I listened to her livestream a couple times because it was so powerful and had so many great points. Throughout the day I began to reflect about what that conversation and what her livestream had to do with the Black Girls Cheer movement.
Brene made a declaration that it’s time to have a conversation and I agree. I also recognize that there are still conversations that need to happen in our industry; conversations very similar to those that need to happen in the world. As I have stated before the cheer community is a representation of our world at large.
So what is the conversation that needs to happen? What is the conversation that needs to happen in our industry? What is the conversation that needs to at the gym level? What is the conversation that needs to happen at a national level? Amongst industry leaders? Brands? Policymakers?
Then I began to ask myself, “If I had the opportunity to have that conversation, to say what I would like to say, with all the parties that be, knowing that there were no consequences and repercussions, what would I say? What would I ask? Here’s what I came up with; well my questions at least…
What are you doing to insure that there is diversity and equity in the industry? Is there a diversity plan?

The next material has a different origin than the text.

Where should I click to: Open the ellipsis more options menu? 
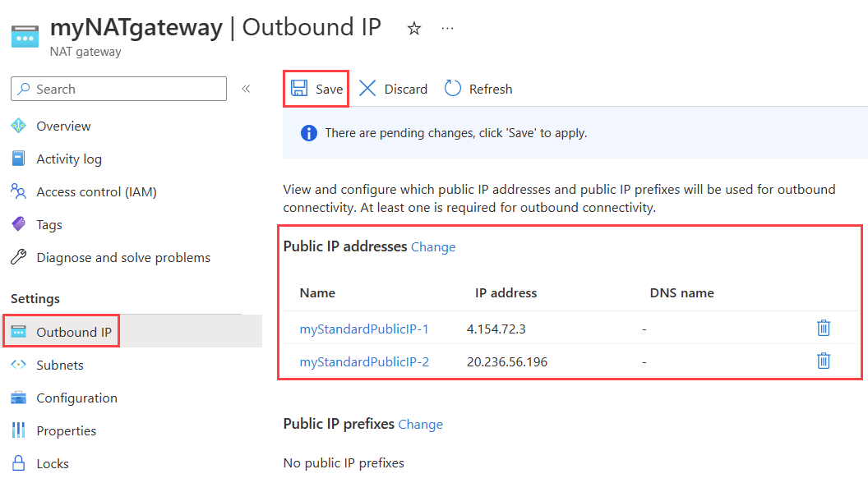(447, 29)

Why has there never been an all-black team to medal at Worlds? Why are some all-black teams scored more critically? Why is there no diversity, equity and inclusion training mandated for gym owners and coaches?
Why are your event producers not required to have diverse representation on marketing materials?
Why are some of the marketing materials used at a corporate level not inclusive and representative of the cheerleaders you oversee?
What if you had the opportunity to have a conversation, to ask a question or question…no consequences, no repercussions, no point deductions? What would you ask? Tell me. I want to hear from you.